On Behalf of | Dec 16, 2014 | Firm News

There are many reasons not to drink and drive, but now we’ll give you one more. As part of President Obama’s executive action on immigration reform, the Department of Homeland Security has a new set of civil immigration enforcement priorities. The new priorities are divided into Tier 1, Tier 2, and Tier 3 priorities from highest to lowest. Tier 1 includes suspected terrorists, gang members, aggravated felons, and other top priorities for removal. Tier 2 includes individuals convicted of three or more misdemeanors, excluding minor traffic-related crimes, as well as individuals convicted of any one “significant misdemeanor.” Under the new memo, “driving under the influence” is considered a “significant misdemeanor.” Thus, a single DUI conviction could potentially make you a Tier 2 priority for removal enforcement purposes. Tier 3 encompasses individuals who have been ordered removed since January 1, 2014.
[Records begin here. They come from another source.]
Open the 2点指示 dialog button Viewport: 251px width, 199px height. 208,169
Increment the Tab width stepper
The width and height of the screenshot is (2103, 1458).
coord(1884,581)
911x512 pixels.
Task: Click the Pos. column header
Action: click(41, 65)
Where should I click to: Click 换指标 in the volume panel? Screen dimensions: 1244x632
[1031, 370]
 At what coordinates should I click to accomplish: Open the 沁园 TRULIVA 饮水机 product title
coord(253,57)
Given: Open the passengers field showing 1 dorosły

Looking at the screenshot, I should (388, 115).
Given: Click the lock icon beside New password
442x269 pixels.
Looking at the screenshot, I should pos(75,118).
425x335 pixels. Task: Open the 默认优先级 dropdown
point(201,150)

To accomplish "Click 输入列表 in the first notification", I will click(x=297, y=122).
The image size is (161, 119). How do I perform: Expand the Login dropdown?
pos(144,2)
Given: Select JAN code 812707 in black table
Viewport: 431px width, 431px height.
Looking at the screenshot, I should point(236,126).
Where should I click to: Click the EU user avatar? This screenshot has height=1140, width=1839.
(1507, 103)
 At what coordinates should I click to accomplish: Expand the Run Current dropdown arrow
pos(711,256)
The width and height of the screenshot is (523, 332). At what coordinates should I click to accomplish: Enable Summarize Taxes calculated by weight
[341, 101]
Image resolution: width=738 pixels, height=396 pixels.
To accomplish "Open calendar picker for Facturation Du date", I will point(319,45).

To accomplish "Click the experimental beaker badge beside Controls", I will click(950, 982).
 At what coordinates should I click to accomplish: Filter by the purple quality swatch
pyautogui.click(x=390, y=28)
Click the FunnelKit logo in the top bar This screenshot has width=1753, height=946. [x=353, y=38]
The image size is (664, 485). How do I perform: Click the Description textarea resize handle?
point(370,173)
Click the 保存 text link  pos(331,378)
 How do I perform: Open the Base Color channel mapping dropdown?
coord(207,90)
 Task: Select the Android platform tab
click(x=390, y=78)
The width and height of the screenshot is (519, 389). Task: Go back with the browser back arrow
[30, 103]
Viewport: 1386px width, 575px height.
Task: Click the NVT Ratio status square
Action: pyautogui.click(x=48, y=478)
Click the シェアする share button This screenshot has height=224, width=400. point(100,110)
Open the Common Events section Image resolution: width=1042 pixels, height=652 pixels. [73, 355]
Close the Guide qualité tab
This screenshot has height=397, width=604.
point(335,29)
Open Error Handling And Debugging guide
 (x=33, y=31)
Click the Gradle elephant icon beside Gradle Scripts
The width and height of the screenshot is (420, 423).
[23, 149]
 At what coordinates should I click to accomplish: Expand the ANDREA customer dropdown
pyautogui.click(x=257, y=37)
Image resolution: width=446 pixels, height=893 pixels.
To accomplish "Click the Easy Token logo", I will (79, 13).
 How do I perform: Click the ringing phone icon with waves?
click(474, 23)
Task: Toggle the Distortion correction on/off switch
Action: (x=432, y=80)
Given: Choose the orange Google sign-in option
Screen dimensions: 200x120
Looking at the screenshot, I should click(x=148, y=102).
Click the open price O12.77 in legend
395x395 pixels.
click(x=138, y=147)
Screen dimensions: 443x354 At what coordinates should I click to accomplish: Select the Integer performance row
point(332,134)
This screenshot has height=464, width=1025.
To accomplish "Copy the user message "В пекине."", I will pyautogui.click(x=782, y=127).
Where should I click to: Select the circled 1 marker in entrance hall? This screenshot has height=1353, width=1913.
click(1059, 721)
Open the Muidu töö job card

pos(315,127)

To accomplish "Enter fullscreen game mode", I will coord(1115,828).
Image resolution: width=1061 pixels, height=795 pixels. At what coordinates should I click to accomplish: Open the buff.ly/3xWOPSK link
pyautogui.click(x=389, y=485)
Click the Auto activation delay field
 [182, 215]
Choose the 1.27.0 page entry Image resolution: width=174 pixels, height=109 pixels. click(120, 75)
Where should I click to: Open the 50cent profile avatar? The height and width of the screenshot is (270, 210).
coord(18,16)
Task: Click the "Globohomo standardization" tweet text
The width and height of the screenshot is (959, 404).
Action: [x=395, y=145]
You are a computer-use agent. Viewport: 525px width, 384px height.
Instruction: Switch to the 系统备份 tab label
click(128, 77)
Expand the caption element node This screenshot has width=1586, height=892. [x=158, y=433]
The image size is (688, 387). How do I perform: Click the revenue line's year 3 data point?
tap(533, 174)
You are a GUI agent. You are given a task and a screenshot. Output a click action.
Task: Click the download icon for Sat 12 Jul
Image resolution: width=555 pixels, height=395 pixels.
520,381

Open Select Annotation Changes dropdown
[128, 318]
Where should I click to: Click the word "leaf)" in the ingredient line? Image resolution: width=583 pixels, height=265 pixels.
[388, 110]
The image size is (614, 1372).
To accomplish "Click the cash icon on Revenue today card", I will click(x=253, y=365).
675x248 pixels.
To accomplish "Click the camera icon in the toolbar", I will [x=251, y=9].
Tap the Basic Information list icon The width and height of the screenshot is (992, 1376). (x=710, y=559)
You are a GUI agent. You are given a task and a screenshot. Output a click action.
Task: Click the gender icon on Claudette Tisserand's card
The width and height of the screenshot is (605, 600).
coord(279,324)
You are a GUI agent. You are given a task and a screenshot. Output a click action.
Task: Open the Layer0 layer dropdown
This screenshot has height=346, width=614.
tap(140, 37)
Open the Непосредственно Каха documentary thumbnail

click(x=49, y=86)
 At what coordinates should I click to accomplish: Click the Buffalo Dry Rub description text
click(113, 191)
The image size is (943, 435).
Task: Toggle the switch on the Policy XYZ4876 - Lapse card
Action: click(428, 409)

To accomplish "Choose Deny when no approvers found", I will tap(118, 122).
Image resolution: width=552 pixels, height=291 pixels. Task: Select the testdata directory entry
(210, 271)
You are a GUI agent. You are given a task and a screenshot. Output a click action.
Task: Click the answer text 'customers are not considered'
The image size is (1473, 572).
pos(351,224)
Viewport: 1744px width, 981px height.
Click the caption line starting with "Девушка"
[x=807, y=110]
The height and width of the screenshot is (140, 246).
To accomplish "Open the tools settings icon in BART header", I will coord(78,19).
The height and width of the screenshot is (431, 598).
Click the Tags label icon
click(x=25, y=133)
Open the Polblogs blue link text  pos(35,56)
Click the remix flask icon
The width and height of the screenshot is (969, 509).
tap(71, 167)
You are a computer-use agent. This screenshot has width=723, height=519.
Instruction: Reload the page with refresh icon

The prioritization of immigration enforcement against individuals with DUI convictions is significant because the Immigration and Nationality Act does not explicitly make a DUI conviction a deportable offense. Thus, under current law, an individual cannot be placed into removal proceedings as a result of a DUI conviction unless the conviction also constitutes a “crime involving moral turpitude” or an aggravated felony, which is rare. While the memo does not change the law, it does mean that Immigration & Customs Enforcement (“ICE”) will be significantly less likely to exercise prosecutorial discretion by declining to push for removal in cases involving individuals with DUI convictions. In other words, if you are undocumented or removable for any other reasons and you have a DUI conviction, ICE is likely going to push for removal in your case.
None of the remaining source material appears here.